* _Work request_:
Whatever lies between the line that holds "The height and" and the final line of the records below, both included, should be repeated exactly; leave out the pictures and add nothing.

* _Supplied material_:

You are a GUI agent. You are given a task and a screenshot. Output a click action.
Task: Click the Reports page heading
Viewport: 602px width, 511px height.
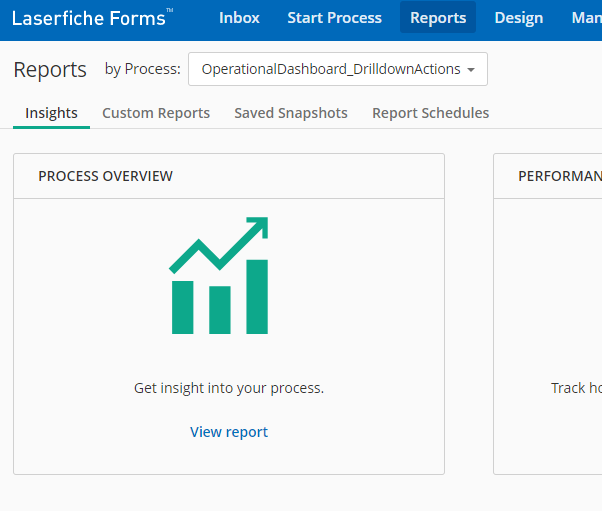pyautogui.click(x=50, y=70)
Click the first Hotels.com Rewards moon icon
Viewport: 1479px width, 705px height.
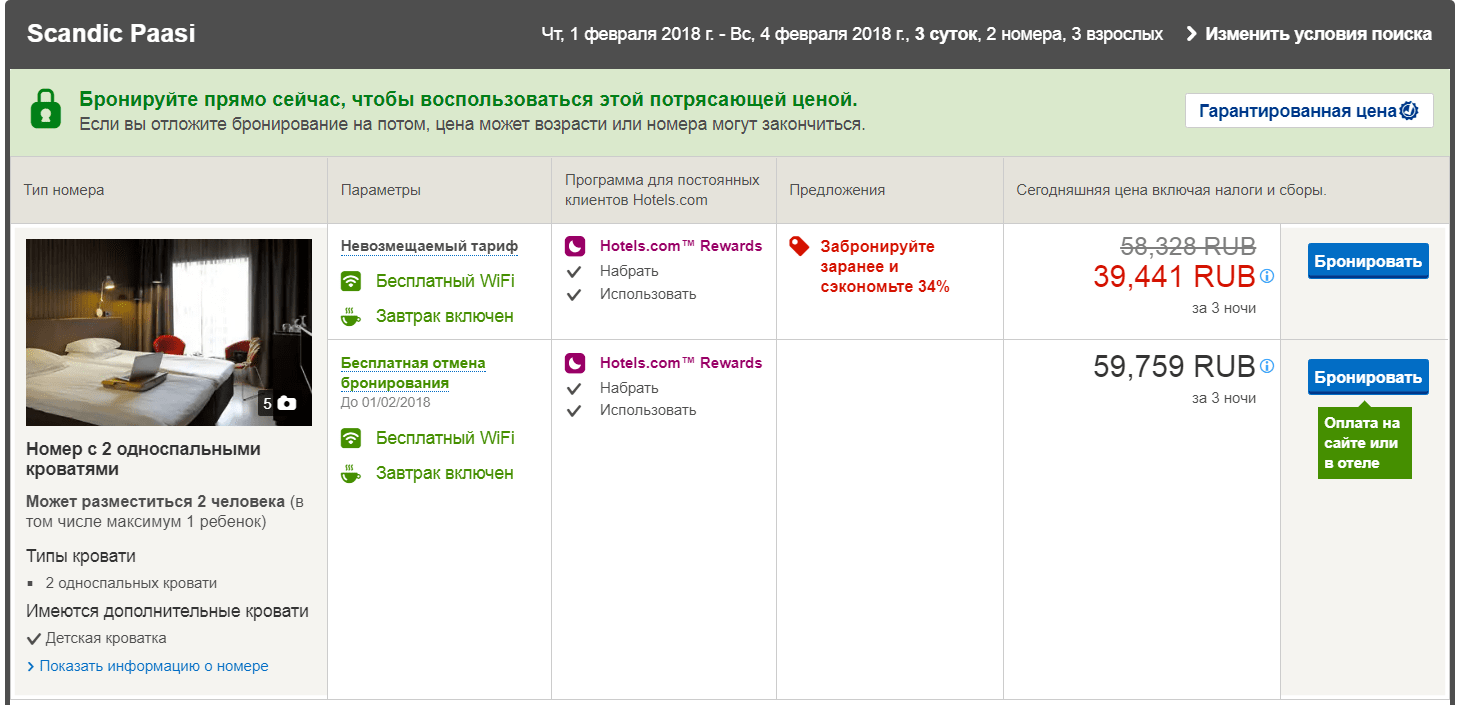tap(575, 246)

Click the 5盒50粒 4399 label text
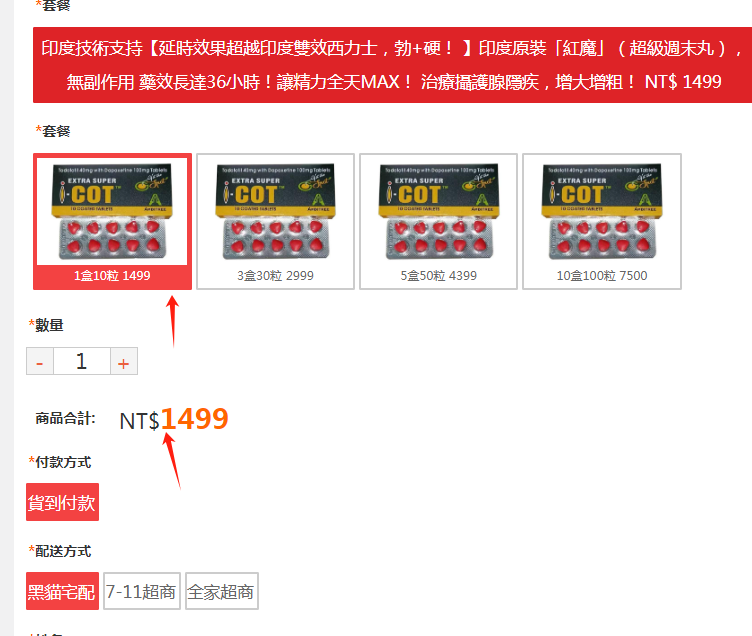coord(438,276)
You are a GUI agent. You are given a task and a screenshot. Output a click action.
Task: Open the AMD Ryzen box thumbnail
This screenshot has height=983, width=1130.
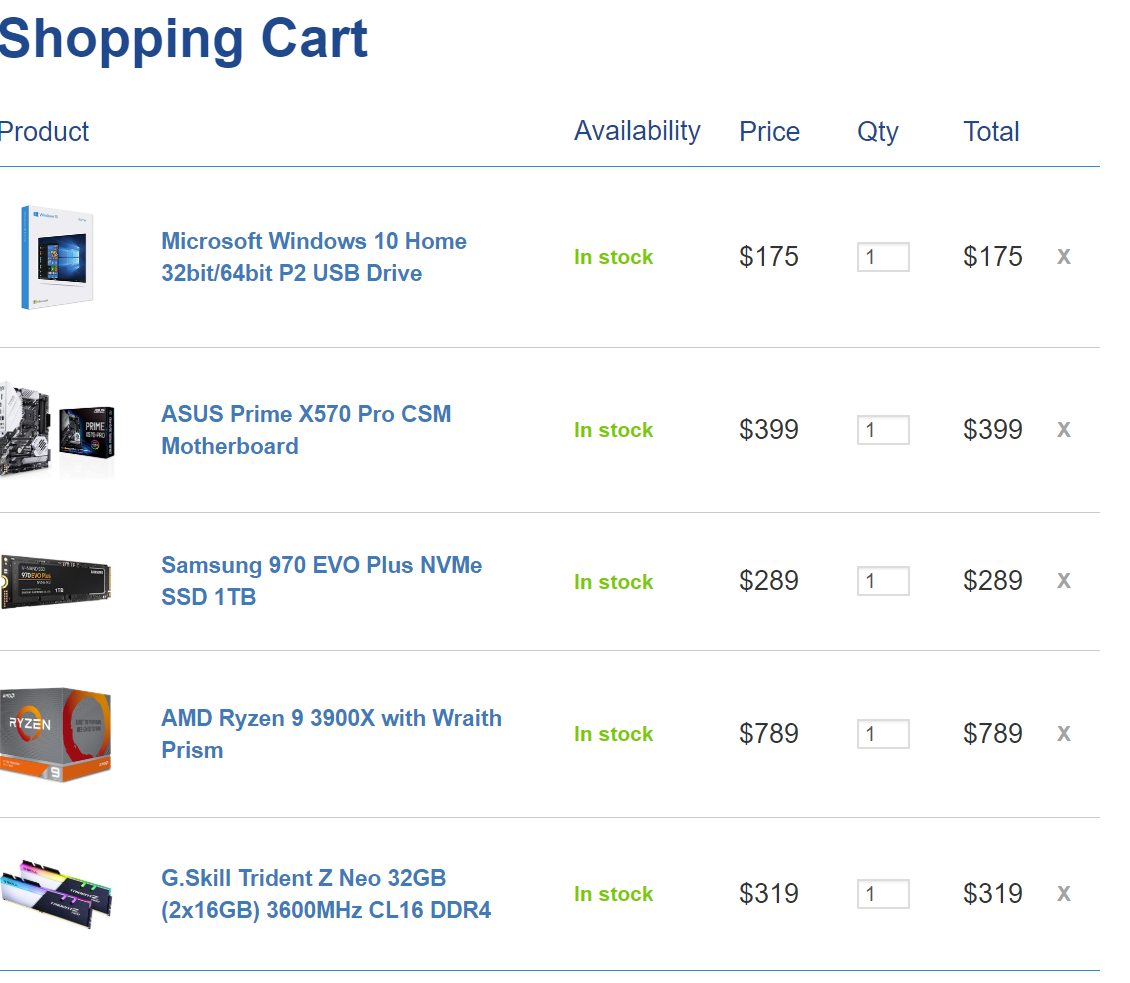tap(56, 734)
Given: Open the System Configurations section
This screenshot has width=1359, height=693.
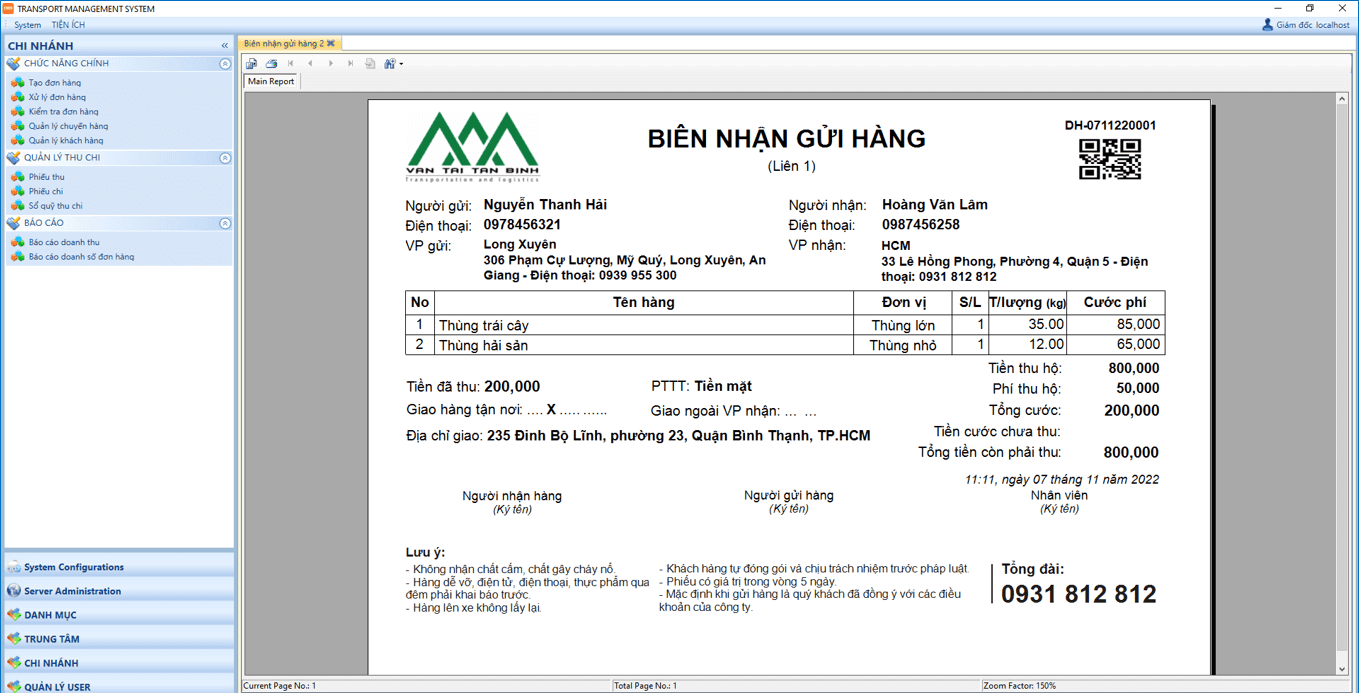Looking at the screenshot, I should pyautogui.click(x=73, y=567).
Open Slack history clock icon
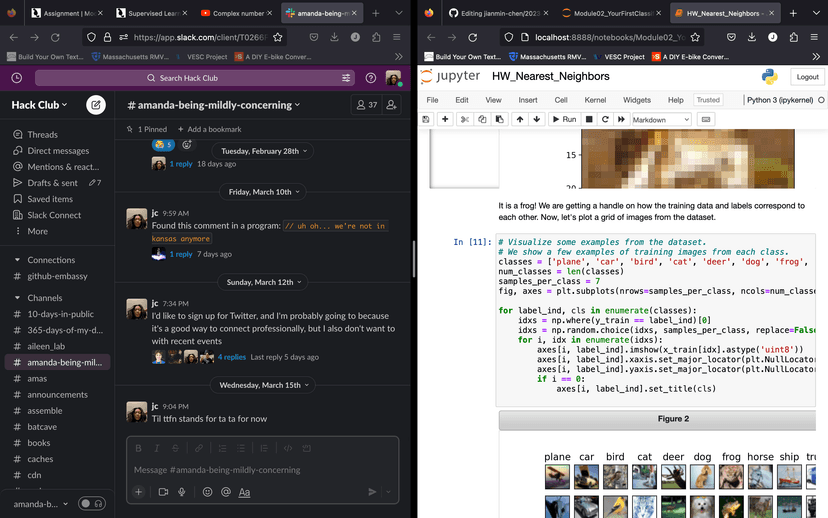This screenshot has width=828, height=518. click(x=17, y=78)
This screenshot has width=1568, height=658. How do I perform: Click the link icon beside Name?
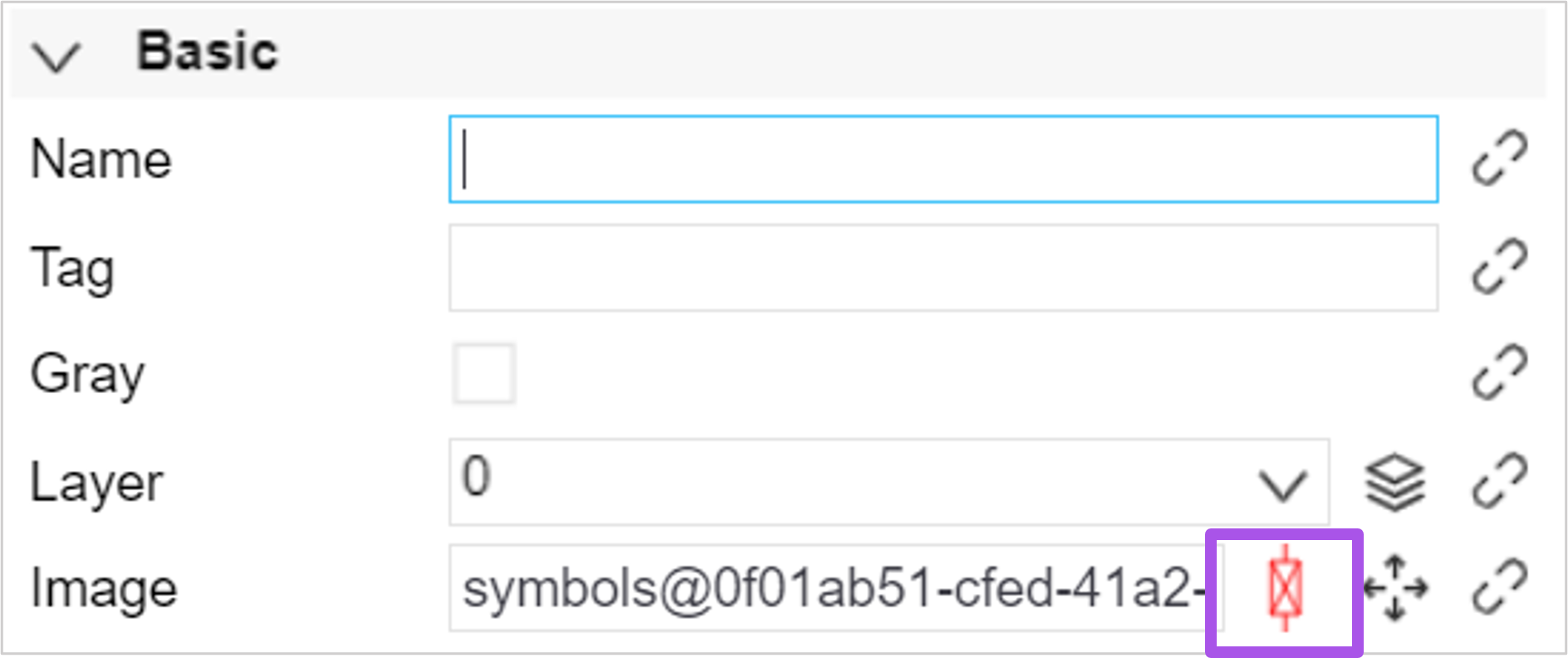point(1499,158)
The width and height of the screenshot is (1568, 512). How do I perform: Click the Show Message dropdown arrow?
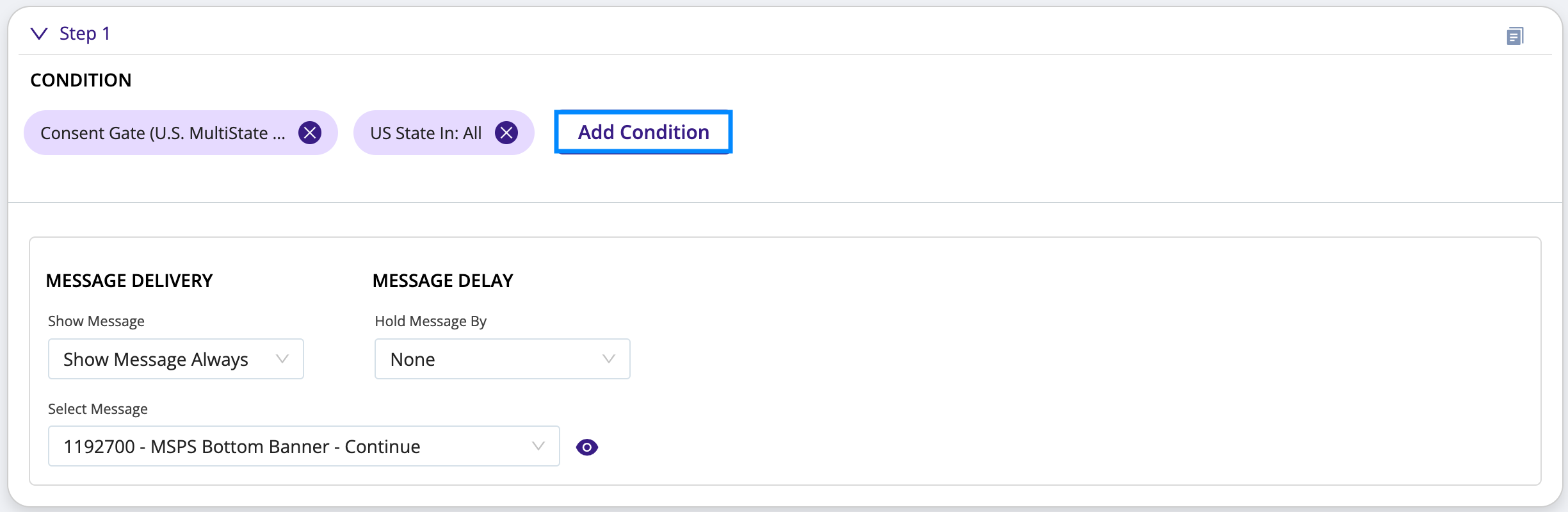pos(282,359)
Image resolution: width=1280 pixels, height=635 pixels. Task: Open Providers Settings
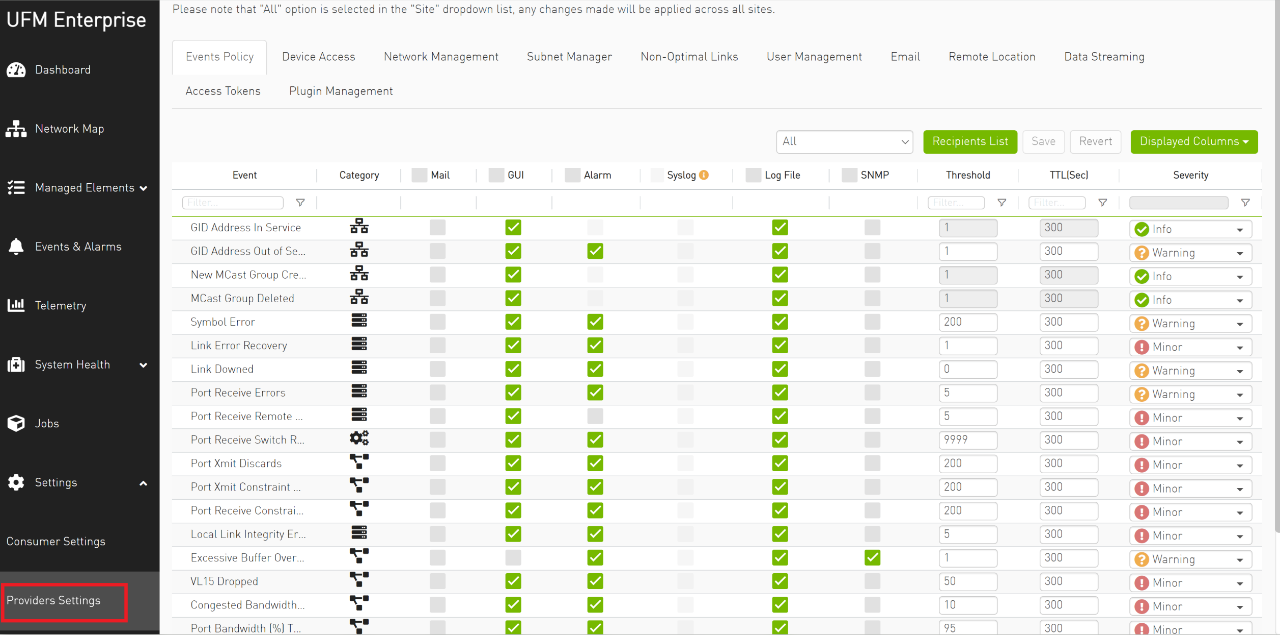[55, 601]
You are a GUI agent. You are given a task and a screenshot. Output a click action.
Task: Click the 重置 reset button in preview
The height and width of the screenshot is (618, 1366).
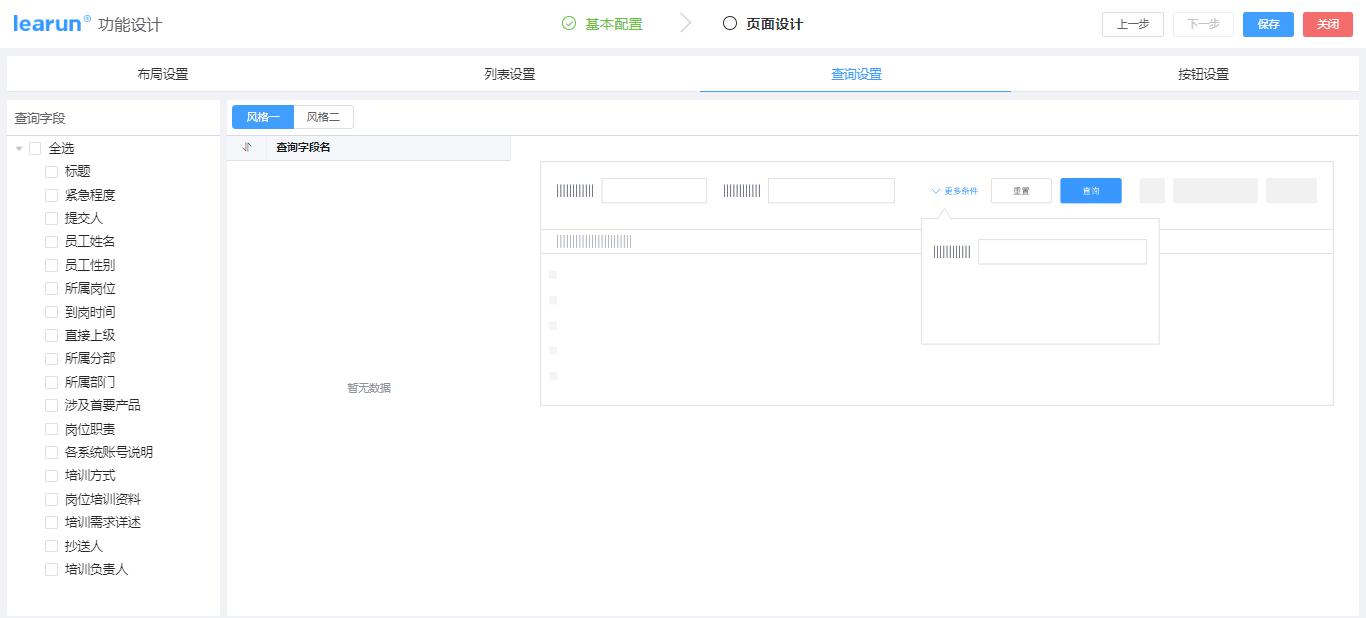1020,190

* _Result of the exercise_:
The height and width of the screenshot is (618, 1366).
1020,190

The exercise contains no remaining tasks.